Additionally, hospitals across LA have applied for and have been participating in national and regional programs promoting the “Ten Steps” and Baby-Friendly designations, which may be related to the self-efficacy outcome demonstrated in the study. As the study program was nearing its end, 4 LA hospitals that had hosted The Gift education programs applied for and were accepted in the CDC Best Fed Beginnings breastfeeding initiative, which provided assistance and resources in their 4-D Pathway (Discovery, Development, Dissemination, Designation) to Baby-Friendly designation [9,34]. Terrebonne General Hospital, Opelousas General Hospital, East Jefferson General Hospital, and Tulane Lakeside Hospital for Women and Children were among the first 5 Baby-Friendly hospitals in LA by April 2015 [34]. The 1st LA Baby-Friendly hospital was Ochsner Baton Rouge, which did not participate in the CDC program. As of September 2015, fifteen additional LA hospitals whose staff had attended The Gift education programs in their regions had applied for and had been accepted in either the CDC Enhancing Maternity Practices (EMPower) Breastfeeding Initiative or the Communities and Hospitals Advancing Maternity Practices (CHAMPS) Initiative [35,36]. These initiatives have been providing assistance and resources promoting hospital implementation of the “Ten Steps”, as well as facilitating progression through the 4-D Pathway to Baby-Friendly designation [9,35,36].
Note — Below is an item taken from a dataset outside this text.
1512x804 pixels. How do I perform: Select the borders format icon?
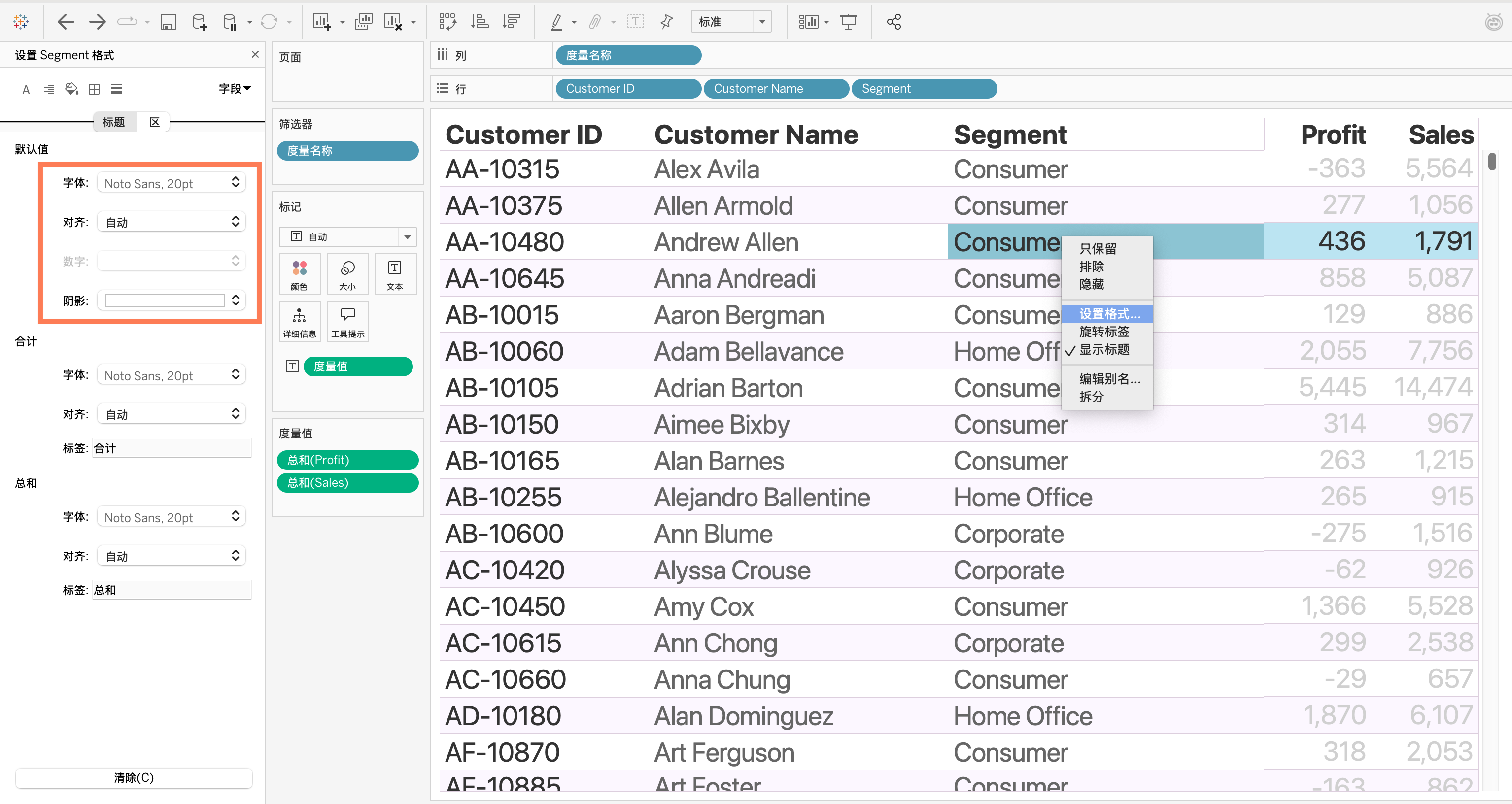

Porter-O’Grady [37], international healthcare consultant, has called on nursing to connect evidence-based practice with innovation for improved outcomes in care delivery. Education of the patient and family impacts information management of the healthcare team as well. It is essential to continue to improve and monitor maternity staff knowledge, attitudes and self-efficacy, as well as to effectively utilize resources facilitating implementation of the “Ten Steps.”

Louisiana breastfeeding initiation rates have increased during the study by review of NIS data from 2007 to 2013, however LA breastfeeding rates have remained in the lowest quartile of US state rankings in each category of Healthy People 2020 goals, as reported by the CDC Breastfeeding Report Card [3,11]. We believe that higher rates of breastfeeding require continued education of hospital staff to sustain critical outcomes of this study. Expectations are high for associated increases in breastfeeding rates with improved outcomes for LA women and children.

Funding for this project was provided by the LA DHH-OPHMaternal Child Health Program (presently known as the LA Department of Health-OPH-Bureau of Family Health).